Egli acconsentì con cortesia ossequiosa, osservando il tenue irrequieto scintillio dello scalpello sotto i colpi ritmici del mazzuolo. Il legno piacevolmente profumato scivolava sotto lo scintillio silenzioso, ed egli agitando inutilmente intorno a sé il fazzoletto mosse in quella sorta di stanzetta segreta da Barbablù piena di capelli biondi a ciocche stoccate, esaminando preoccupato un sottile uniforme velo di polvere sulla punta delle sue eleganti scarpette di copale. Certo, bisogna pagare un dato prezzo per l’Arte…Osservando il ritmo potente della schiena e del braccio dell’altro considerò per un istante quale delle due cose fosse più desiderabile: quel turgore di muscoli in maglietta o la sua propria manica impeccabile, e rassicurato continuò:

“…la franchezza mi costringe ad ammettere che l’istinto sessuale è forse il mio impulso predominante”. Mr. Talliaferro credeva che la Conversazione – non le chiacchiere: la Conversazione – con un intellettuale suo pari consistesse nell’ammettere il maggior numero possibile di fatti considerati inconfessabili circa se stesso. Mr- Talliaferro spesso rifletteva con rimpianto al grado di intimità che avrebbe potuto raggiungere con gli artisti di sua conoscenza se solo avesse preso l’abitudine di masturbarsi in gioventù. Ma non aveva fatto nemmeno questo”.

(William Faulkner, “Zanzare”)

“Zanzare” fu pubblicato nel 1927, quando Faulkner aveva trent’anni e aveva alle spalle solo alcuni racconti sui giornali e il romanzo “La paga del soldato”. Il romanzo, almeno da quel che ho letto, non riscosse successo, tanto da indurre l’editore a risolvere il contratto con l’autore. Sarebbe ingeneroso paragonarlo ad altri capolavori di Faulkner, quali “Luce d’agosto”, “Requiem per una monaca” o “L’urlo e il furore”, con i quali, a mio parere, non c’è confronto, ma premesso ciò ne consiglio la lettura, perché si tratta di un romanzo satirico, che diverte non senza qualche accenno a riflessioni più profonde che poi saranno oggetto dei romanzi citati e di altri.

“Zanzare” è una satira sul mondo degli artisti e sulle discussioni che possono intavolarsi attorno a parole come “arte”, “bellezza”, “romanzo”, ma anche “amore” e “sesso”. I protagonisti sono tutti artisti, sedicenti o aspiranti tali, oppure persone che, pur non avendo velleità in tal senso, amano ronzare attorno agli stessi e cercare di scoprire segreti del mestiere che spesso nemmeno esistono. Mr.
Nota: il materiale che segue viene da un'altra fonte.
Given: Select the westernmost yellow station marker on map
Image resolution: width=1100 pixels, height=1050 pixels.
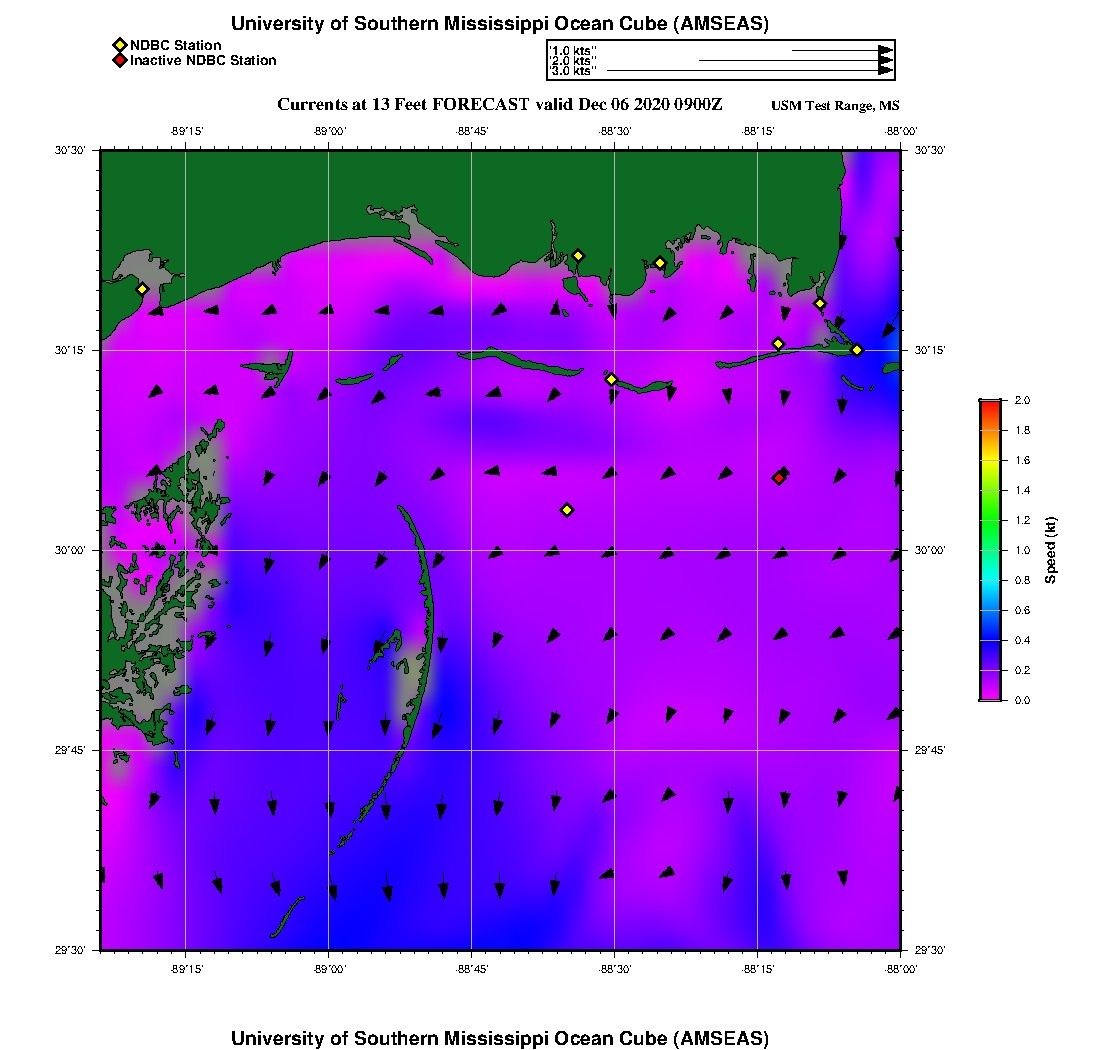Looking at the screenshot, I should [142, 289].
Talliaferro, ad esempio, non è un artista, è un vedovo che conosce tutti gli artisti del quartiere, che cerca il “significato profondo” dell’arte e soprattutto cerca di strappare ai suoi conoscenti le parole adeguate per sedurre una donna, con esiti disastrosi. Mrs. Maurier è una sorta di protettrice non desiderata, anche lei ammira scrittori, scultori e poeti tanto da organizzare gite in barca con i malcapitati. Il grosso del romanzo si svolge, per l’appunto, su un’imbarcazione, a bordo della quale, assieme ai due citati personaggi, ci sono l’enigmatico scultore Gordon, il romanziere Fairchild, il poeta spettrale Mark Frost, oltre a diverse dame e cavalieri impegnati tutti a gareggiare nella sottile arte della seduzione, spesso mascherata da “amore per il Bello”.

Faulkner non lesina battute taglienti, presumo rivolte anche “contro” se stesso. Il romanzo si legge con piacere, salvo qualche passaggio che a me è parso più forzato o comunque meno efficace. Da leggere, soprattutto da parte di chi, come me, ogni tanto è portato a ridere delle sue stesse elucubrazioni (ecco, ad esempio la parola “elucubrazioni” sarebbe stata bene in bocca al “poeta spettrale” del romanzo) e a chiedersi se tutto questo disquisire intorno alla letteratura, all’arte, alla Bellezza (con la B maiuscola, ovvio) non nasconda altro. Questo, però, appartiene a un altro articolo. Il romanzo è bello (minuscolo), sui suoi “significati più reconditi” e gli eventuali riferimenti a personaggi dell’epoca di Faulkner, non ho elementi per esprimermi e a dirla tutta nemmeno se li avessi lo farei.